Here all of my plums do very well as a no spray, but in some areas that have curculio it’s essential to spray. I’m fortunate to not have this insect here, so I grow all plum varieties without spraying, except for aphids in the early spring before blossom time.
Take care
Dennis
Kent, wa
I grow most of what’s on your list and agree that they’re no spray. do you currently still grow buffalo berry Clark? ive been looking for cuttings for years. i would trade you for some male and female ones. autumn olive loves it in my gravelly part of my yard. likely id put the in the same area.
the silver is the more palatable one over the russet. just googled it. id take some cuttings if you would like to send some. is there something i could trade you for them?
Hmmm, I think we should include region, because no spray here and no spray there are two different things.
So, I guess the list for here in the upper South is:
No spray
Blackberries
Heat tolerant raspberries
Jujube
Pawpaw
Elaeagnus
Che
Kiwi
Pineapple guava
Prickly pear
Passion fruit
Low or possibly no spray
Figs
Persimmons
Mulberry
Strawberry (grown as annual)
Muscadine grapes
Blueberries
Chickasaw plum
Fruit or berry like annuals that are no spray
Litchi tomato
Pepino dulce
Physalis
Zone pushed plants tend to be no spray even if in their natural range they are disease magnets like citrus
Hardy citrus
Hardy guavas
Barbados cherry
Jelly palm
Cherry of the Rio Grande and other Eugenias
Annona
Etc
I would say most floricane raspberries are bulletproof no spray (floricane “summer bearing”); early summer avoids SWD (which can destroy primocane fall crops) and if in a raised bed with good soil, they will minimize phythophthora root rot and anthracnose)

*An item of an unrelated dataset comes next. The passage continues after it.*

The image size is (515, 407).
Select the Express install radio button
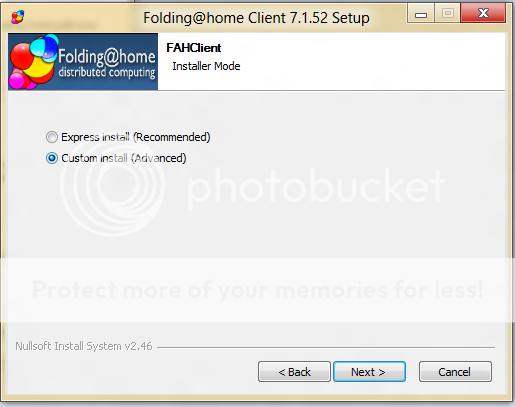[52, 137]
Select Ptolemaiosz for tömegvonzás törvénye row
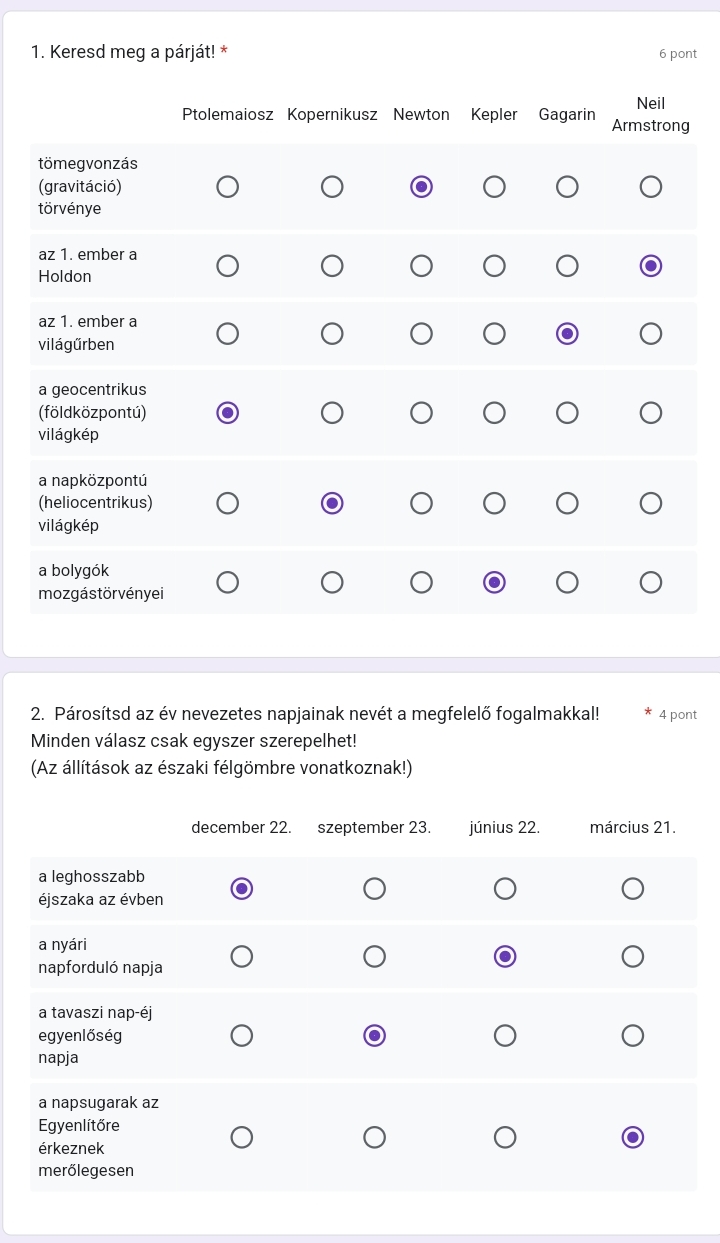Screen dimensions: 720x1243 pos(228,186)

Many commercial raspberry guys around here are tearing up their primocane beds and sticking with floricanes as traps and spraying are not effective for SWD or too much of a hassle and expense
In my experience they have resistance to black rot. If you raise something susceptible like red canadice they will begin to get the disease. If raised by themselves i grow them spray free
Honeyberries in my part of the world Pennsylvania are not no-spray. There is a cane boring insect (Honeysuckle Flatheaded Borer) that will decimate orchards. Just a heads up.